# EXERCISE DETAILS:
Below are some records; output exactly the lines from the line with "Given: Open the Permalinks settings link" to the line with "The height and", both ends kept, and nothing more.

# MATERIAL FOR THE TASK:
####################

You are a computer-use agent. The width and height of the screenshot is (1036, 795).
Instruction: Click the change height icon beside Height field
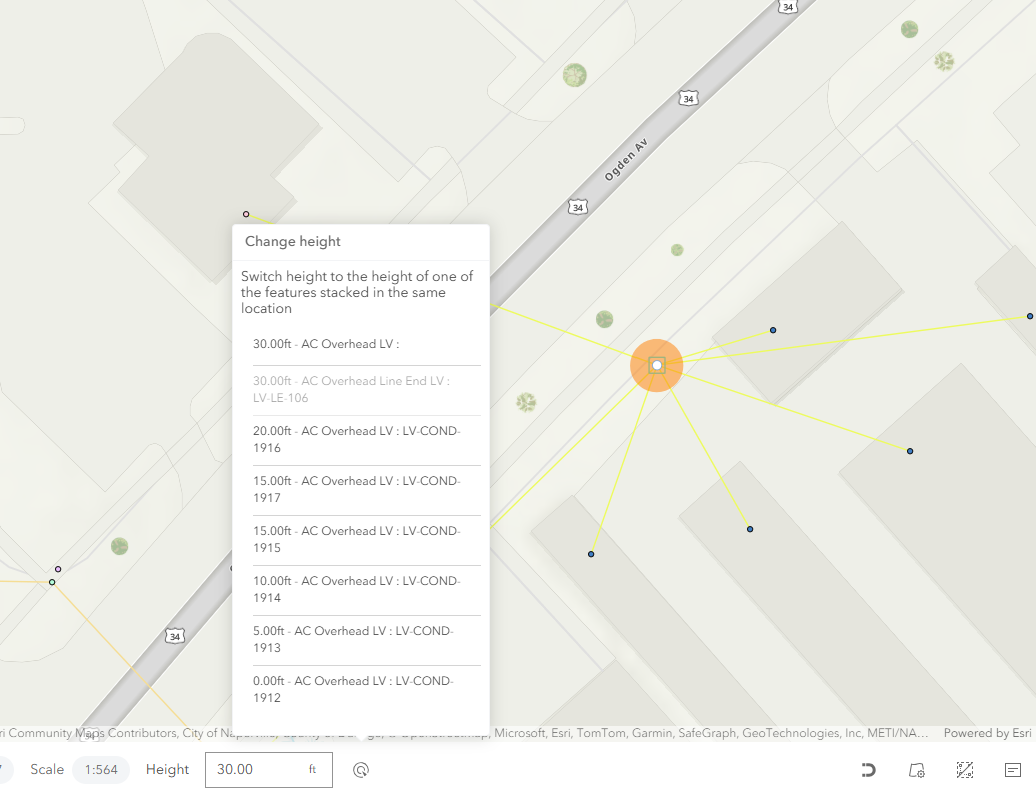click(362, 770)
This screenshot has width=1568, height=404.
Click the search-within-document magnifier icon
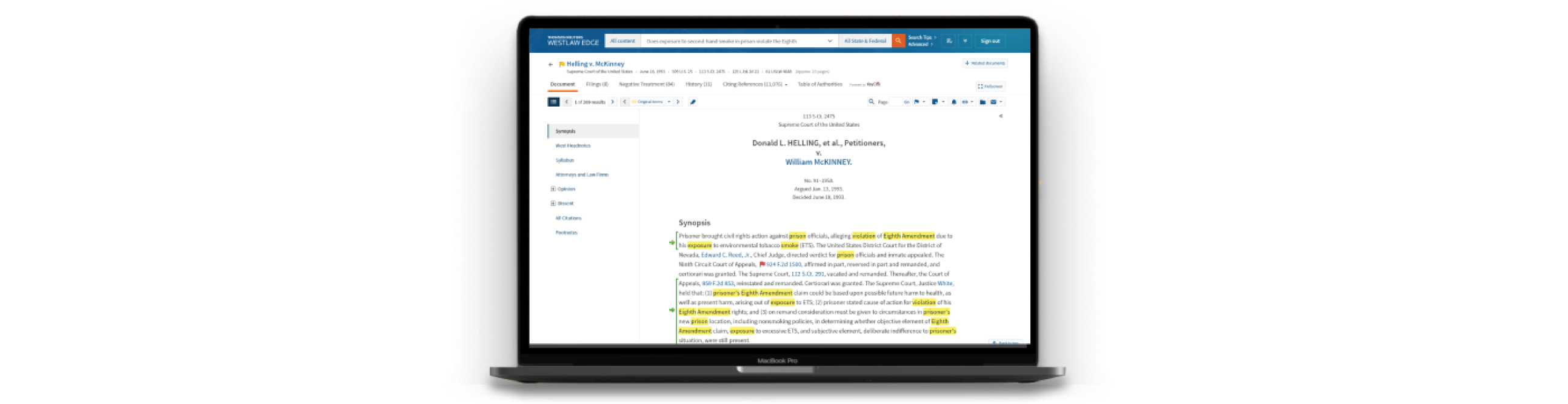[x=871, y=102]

####################

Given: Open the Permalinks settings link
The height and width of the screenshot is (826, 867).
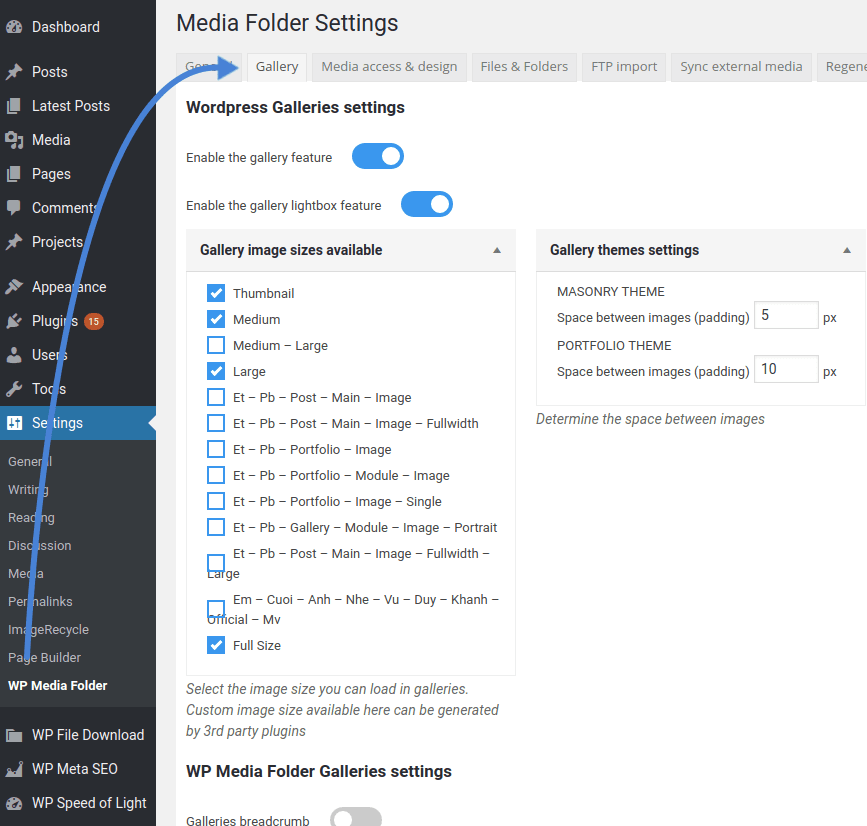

####################

# RESULT:
Given: Open the Permalinks settings link
The height and width of the screenshot is (826, 867).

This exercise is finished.